Infinite Discontinuity

Thursday, July 19, 2007

The Translator

For Amy, the girl of my dreams.

In the dream, on a plain, a golden hour landscape of rolling hills, treed and speckled with stones arranged by the ancients, sunned in affirmative warmth, lies the altarpiece to the goddess' description, an obelisk painstakingly carved in the forgotten language.

Any dutiful translator, pursuing the masculine task--the Demiurge's challenge--of interpreting this awe-struck corporeal missive to the feminine ideal, fails in the thesis of his unrelenting ambition. Yet, the credentials of the failed, the magnitude of artisans beset in trial, the unyielding determination of the faithful, marking the blissful sacrifice for which the fallen set their timeless goal, acclaims the dissipated memory to this unnamed Astarte.

Despite the intractible inscription and the obscure myth of it's creation, a legend accompanying this chiseled alphabet of woman, claims that while sons of Prometheus have held the secret of the words in their minds, none could fully sustain that knowledge over a long course of life. That while attaining a moment to lie beside her offers merit to any life-pursuit, no physical container can hold the realization of the goddess-transciption. Yet the enumerated listless, toiling in failed attempts, honors her, as does the mythical fraction of the successfully expired.

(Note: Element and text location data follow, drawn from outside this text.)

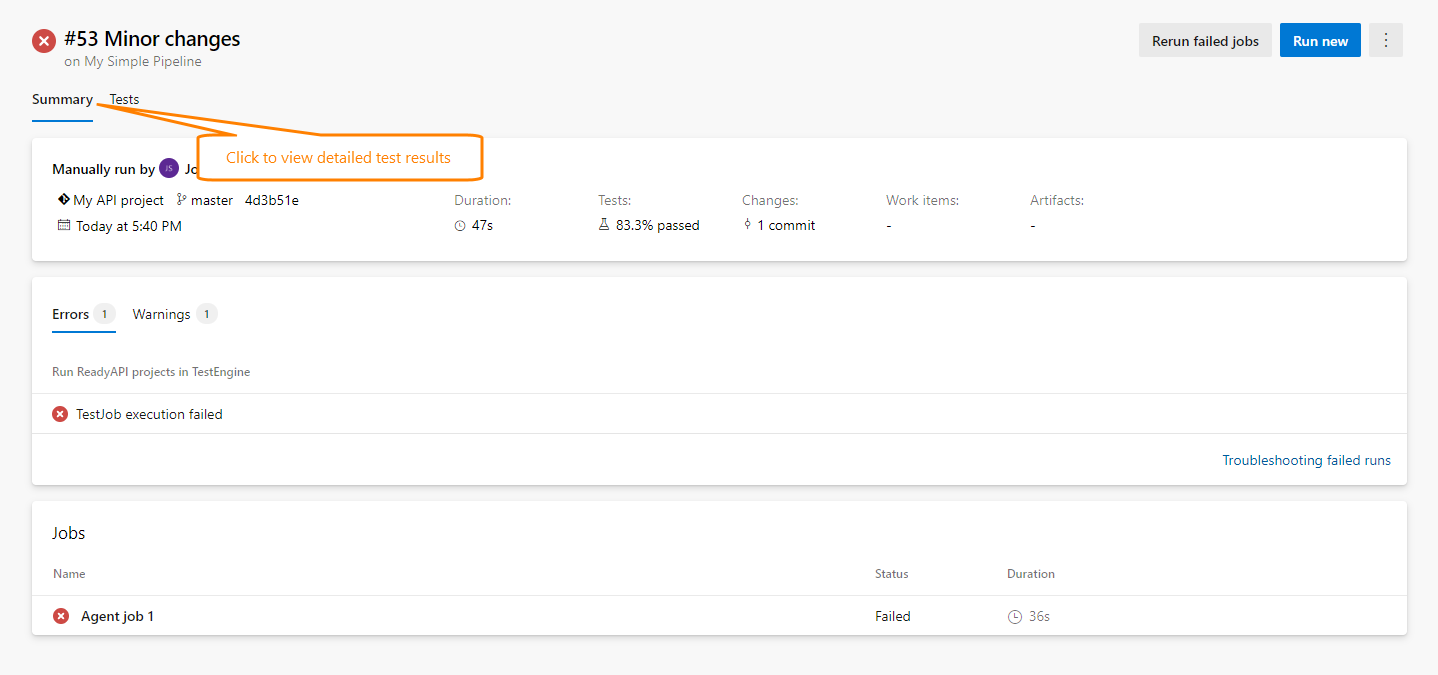Select the test beaker icon beside 83.3% passed

(x=603, y=224)
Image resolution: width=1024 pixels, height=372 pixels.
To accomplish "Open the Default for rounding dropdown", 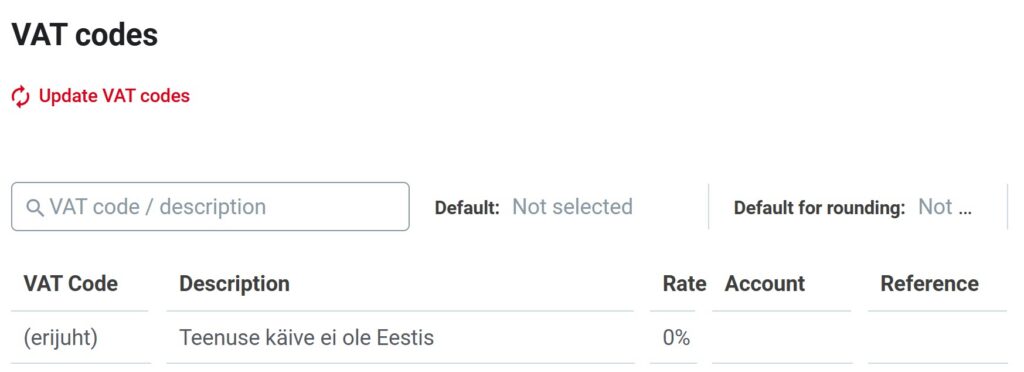I will coord(945,207).
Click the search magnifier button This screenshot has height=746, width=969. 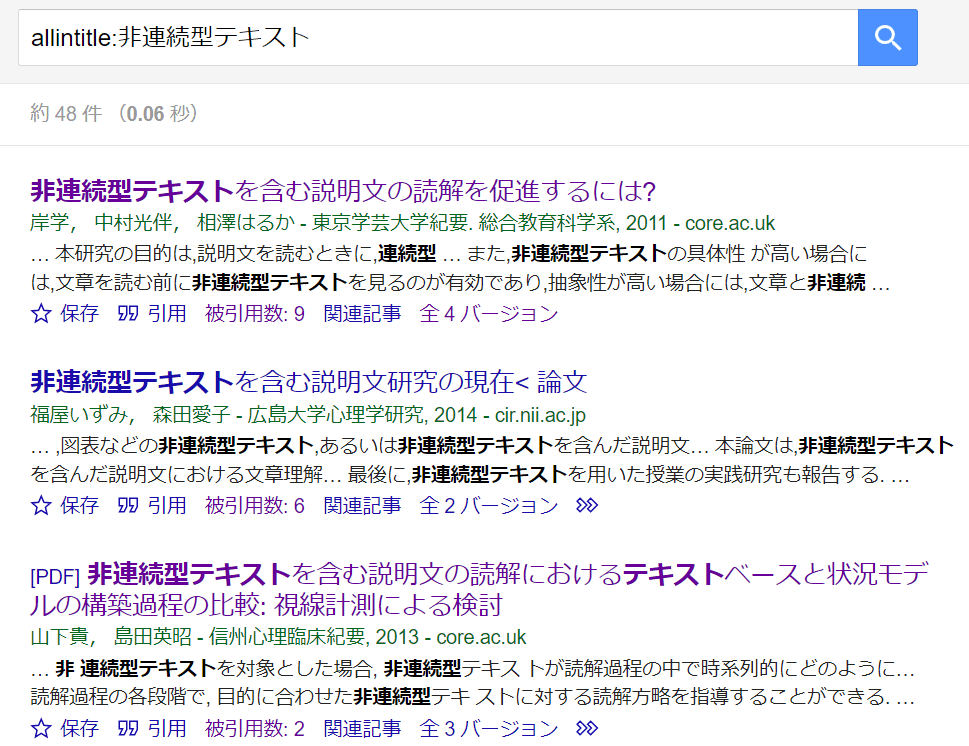tap(886, 37)
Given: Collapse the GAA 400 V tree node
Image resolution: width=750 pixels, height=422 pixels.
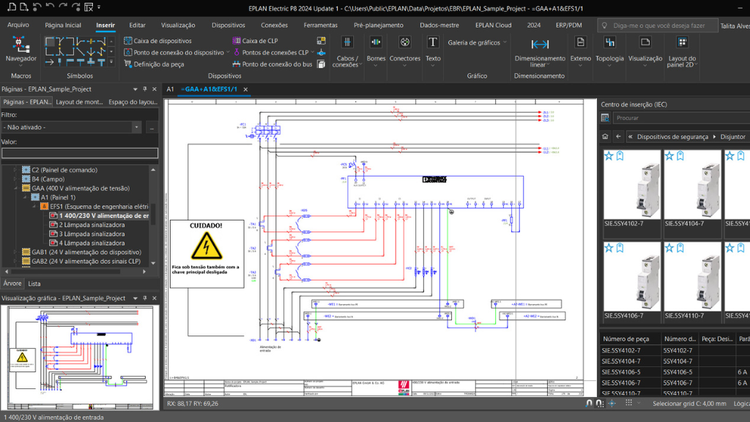Looking at the screenshot, I should pyautogui.click(x=17, y=188).
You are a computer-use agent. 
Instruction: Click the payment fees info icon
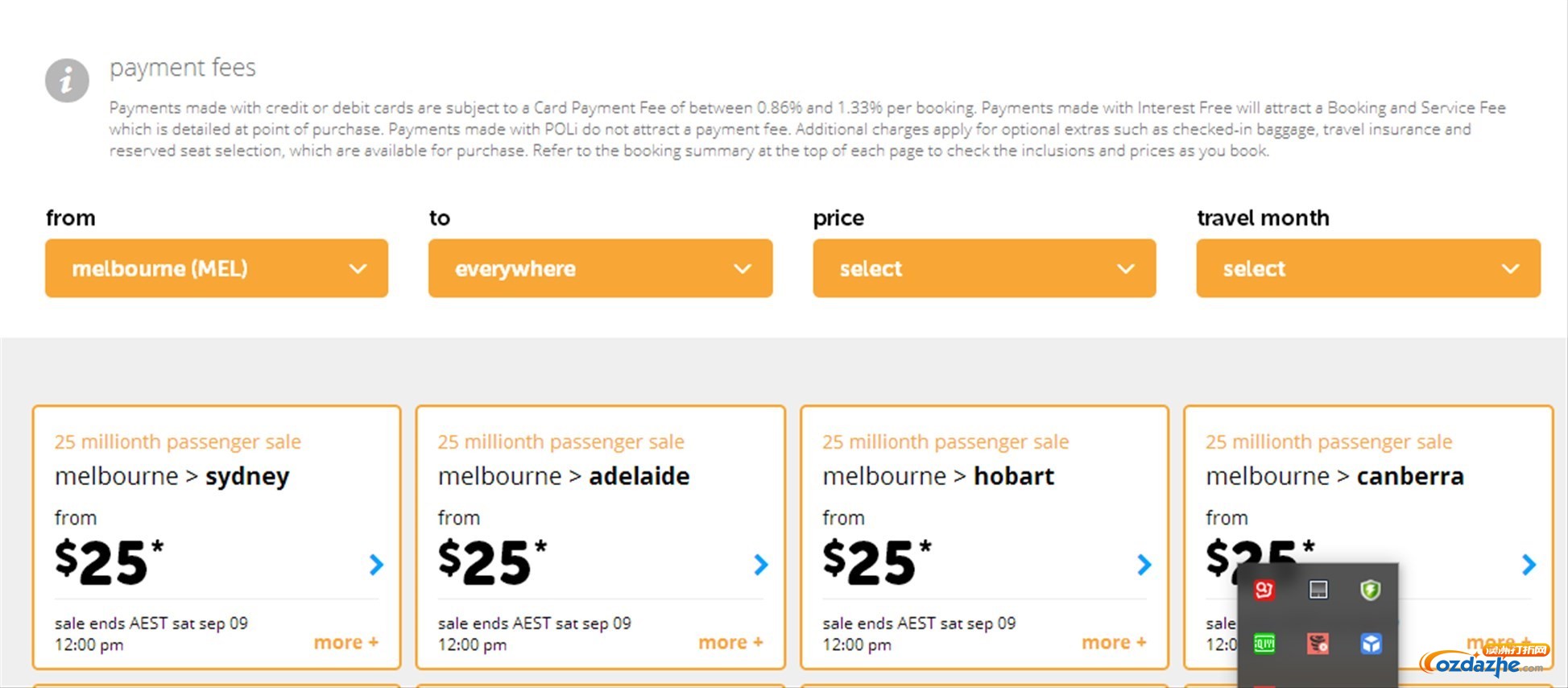[67, 81]
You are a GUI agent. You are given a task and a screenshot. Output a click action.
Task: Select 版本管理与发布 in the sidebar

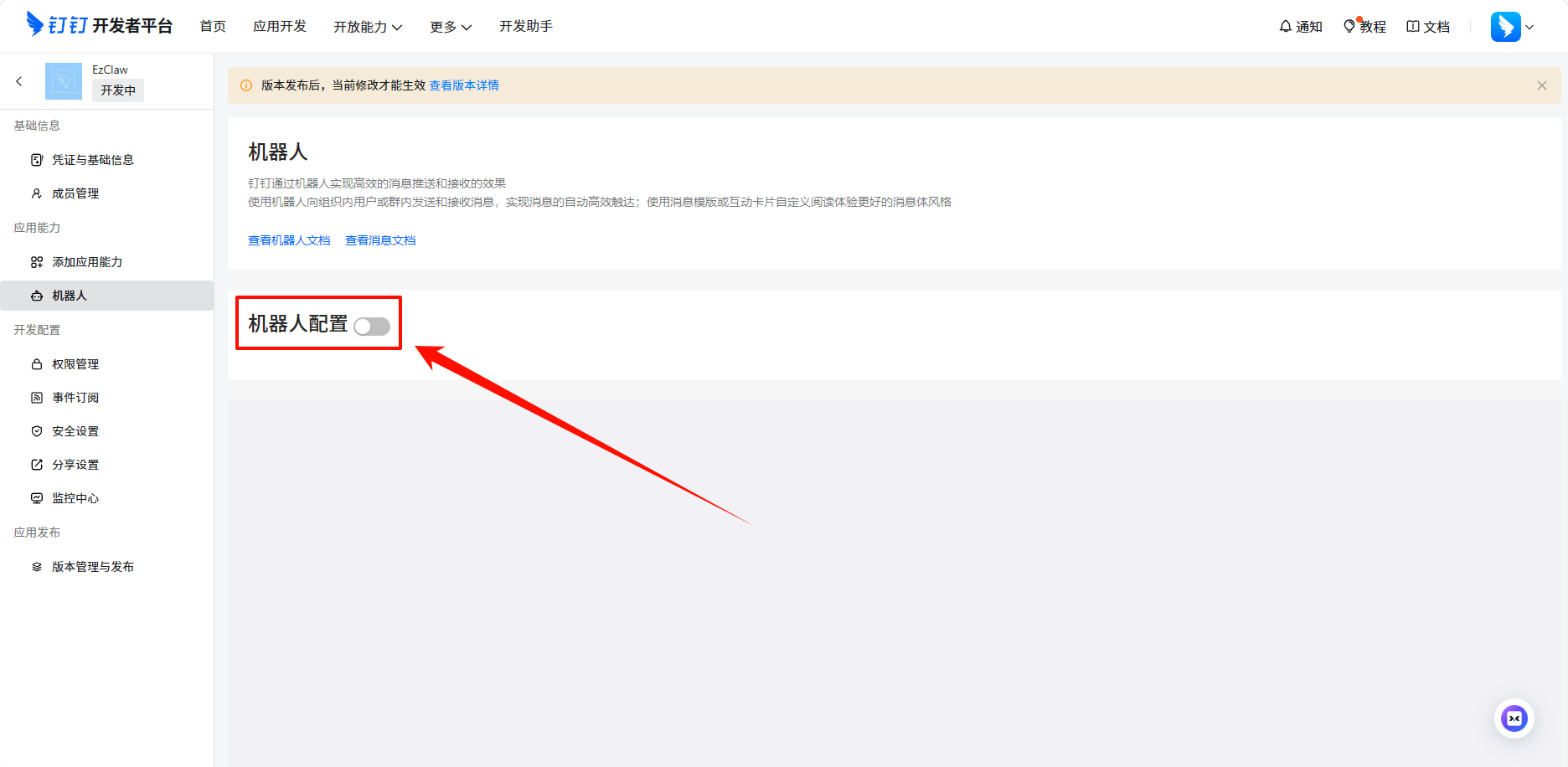[93, 567]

The philosopher-poet, discoverer of the forbidden language, translated to the vernacular, the single sentence of the partial account of the altarpiece's appearance. Though embellished with the author's egoistic annotations, the precedent tome, in a small section on a mystery-cult's ritual, left this fragment on the origin:

In her melancholy, she passed from earthen body to a destination beyond the mirrors, leaving only the engraved promise to the mortals and the matron-deity.

This narrator, son of a translator's son, in a piteous attempt to grasp the message of the characters of the universal lady, has uncovered the simplest word in a comparison of the forbidden tongue cross-referenced to the undocumented: stars. That logotype, sculpted on the sixth line of the scribe's monolith, inhabiting a small grouping of characters near the upper left of the tablet's surface expanse belies neither itself, nor the juxtaposed knowledge of the earthen scrawl.

The identified word, taunts the logophilic scholar of the scrutinizing sun, reveling the berth of its phrasing, the deciphered dawning and frenetic embrace of the mirror-maiden's eternity. The son of promethian scribes, in diligent pursuit through sidereal shades and summered simulacra, emblazons an imperfect description, an atavistic fantasy of the goddess' composition, a satisfying repose to expend his mortal time.

At moonrise, in ignorance and frustation of puzzling her words, the protagonist-student dreams, nightly, that she--like her word--is made of stars; a luminous form, a calculating wit, a vengeful temper, a seraphic depth, an unintimdated spirit, an indomitable loveliness, an intoxicating voice, an infinite empathy, shimmering through eyes like the setting light from across the galactic vastness.

(c) 2007

Tuesday, July 03, 2007

Summer Doldrums

It may be flooding down in Texas, but the summer doldrums have been giving me the blues for a few weeks now. Several friends moved away, leaving me to make new ones, which I have. I could always use a few more. Living on a shoe-string budget makes makes trips a little bit more painful than they used to be, but I'm taking a big group of friends to the Ranch this weekend. That should be fun.

I did sense something change between myself and the girl of my dreams, who moonlights at the Harp on Friday and Saturdays. For so long, I've had the sense that she didn't really like me, but the other night I was kind of talking to her about bar business and it just seemed different. Maybe its a change in me, not her. I'm trying to write something inspired by her, to give to her, that might make her feel good. ("Her" shows up a lot in that sentence.)

Six weeks to school starts and I can't wait--yes, I'm such a nerd I'm dying to take calculus. Despite that, I'm actually fun to get drunk with. I keep going back and forth about whether or not to go for an MBA or a grad degree in Economics. But, I feel close to a decision. Two of my friends who have MBAs have encouraged the Econ degree and a third who is just a fellow academic, also thinks that is the right direction for me. Ah, but what do I think? Well, they all pretty much said the magic words for me, "you get to be happy with what you are doing." Agreed. The draw to the MBA is about money mostly.

So far the best album I've bought this summer is the new Wilco disc, Sky Blue Sky. It's a bit of a roots album for the band; opting for a stripped-down sound over the heavy production of the last two albums, they have created a work that references a lot of 60's and 70's era rock. It's mostly love songs, and can be--like many Wilco albums--a little bit on the slow side of the spectrum. You can hear several cuts in the current batch of VW commericals on TV.